The world does not need a crusade against gay marriage, it need heterosexuals to take marriage and their children more responsibly. An adult faith recognizes the importance of love and responsibility in all relationships without the need to condemn any. An adult faith recognizes the sanctity of all life and has the courage to be a total pacifist in all situations, denying the concept of self defense and just war theory. This is after all exactly what Jesus taught and Jesus lived.

The New Man that Benedict speaks of is slowly coming forth. It can be seen in the youth of the world who understand globalization and are beginning to transcend nationalism, seeking the common good for all. This also means transcending the need to witness to religious absolutism.

They understand in a much deeper way than older generations that all people and all interactions are by nature inner connected. They understand this inner connectedness is mirrored in our economic systems and technology. Some of them also know this inner connectedness operates on the quantum level and that spirituality can open the doors to experiencing this truth consciously with the potential to transcend the technology.

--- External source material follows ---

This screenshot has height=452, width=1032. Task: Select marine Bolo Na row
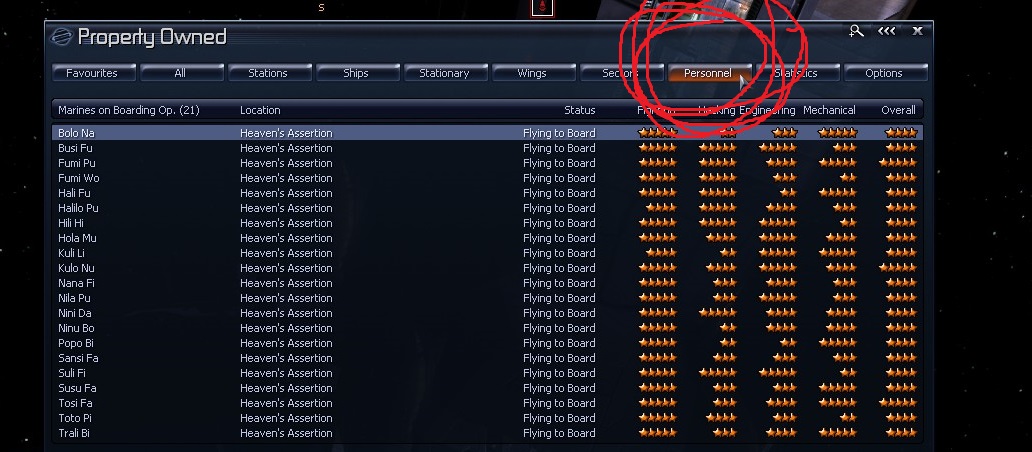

They can imagine a world in which what Jesus did becomes available to those who live His way. Rather than an isolated exception, His demonstrated ability becomes a normal part of reality. They can see Him not just as a religious figure, or God's Son, but the prototypical New Man who points the way to discovering new human potentials.

Benedict has this much right, the price to access these potentials is rejecting the world centered ego which is focused on personal gratification beyond survival needs. This is the core foundation of any legitimate spiritual endeavor which is capable of manifesting from the quantum level. Take no more than you need, do no harm, recognize the rights of others, and learn to love open to similarities while not condemning differences.

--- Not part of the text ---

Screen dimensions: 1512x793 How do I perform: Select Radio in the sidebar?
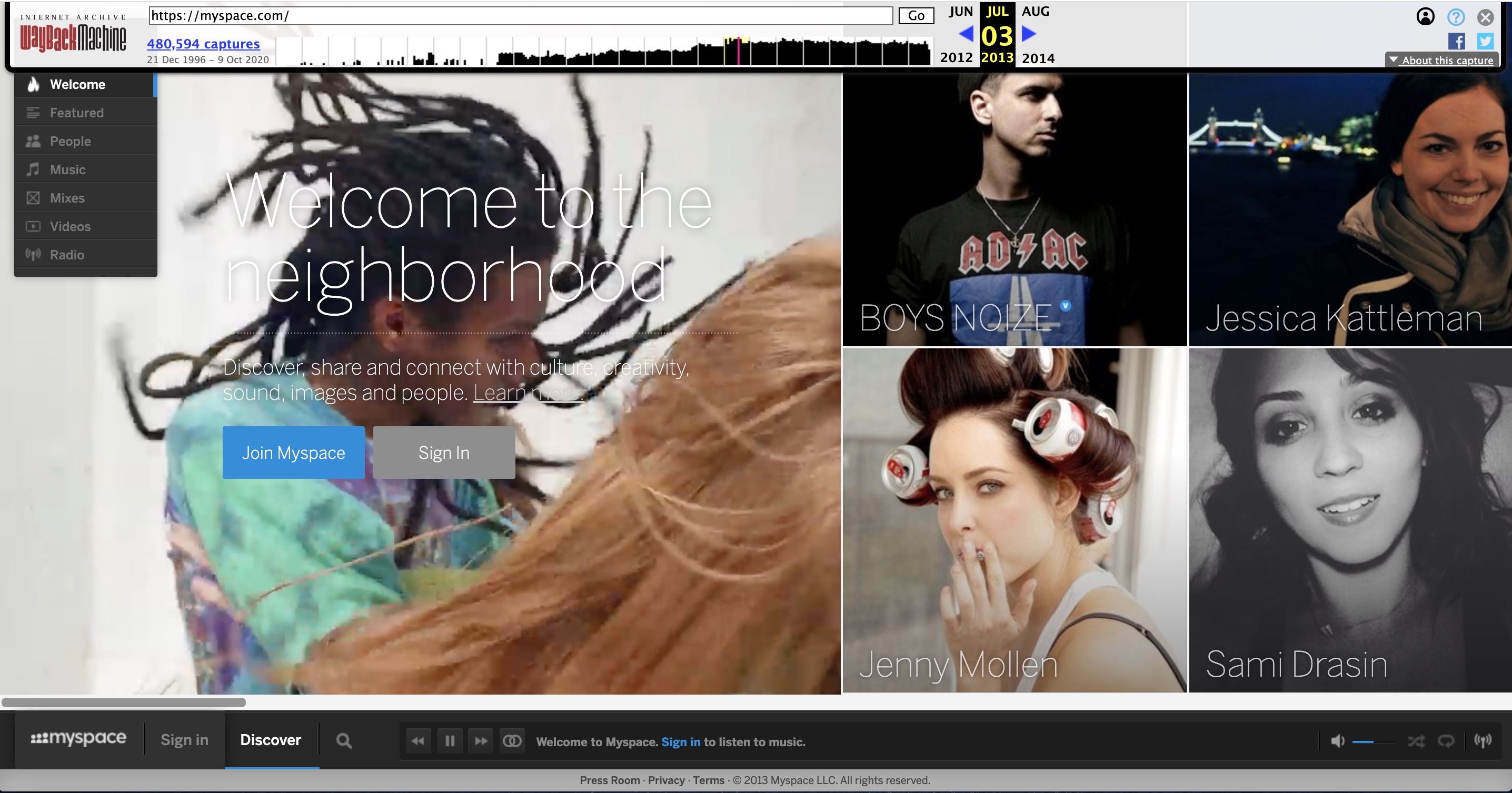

None of this is easy, and most of it is counter intuitive. It is however, the definition of an adult faith. One can choose to express that adult faith through the Catholic Church and find great sustenance for that adult faith. The maturation into that adult faith is not found strictly in religious observance, it is hammered out in living life and making choices. That's why we have free will. It's in the choices we make and the consequences they bring that determine how we relate to God and each other. Living life is an ever changing verb acted out in relationship, not a static noun. When it's done well, living is synonymous with growth.

Pope Benedict seems to be trying to put old wine into new wine skins. This has been a failing strategy for the Church for quite a long while. Pope John XXIII saw this clearly, but what he didn't see, or didn't understand, is that some of his clergy were too vested in the old wine and the old wine skins. Catholicism is not alone. Too many religious traditions are hanging on to old wine in changing world circumstances and a changing world consciousness.
I take hope from the story of the marriage feast at Cana. When the host let the wine run out a woman stepped up and her son, the New Man, transformed ordinary water into incredible wine. I really believe for humanity, the old wine is running out and the best wine is yet to come.

1 comment:

  1. Benedict seems to have a very hard view of human beings and what his expectations are of others, while at the same time not looking inward at himself and the institution of which he is the head and how it might be improved. Does he feel that he has reached a state of perfection and so he must dictate to everyone this presumption of perfection? I have the feeling when he speaks about "forming better people" he's not talking about the Magisterium or his comrades at the Vatican Bank. Everything he says is projected outwards onto others. It is more cantankerous divisiveness in my opinion.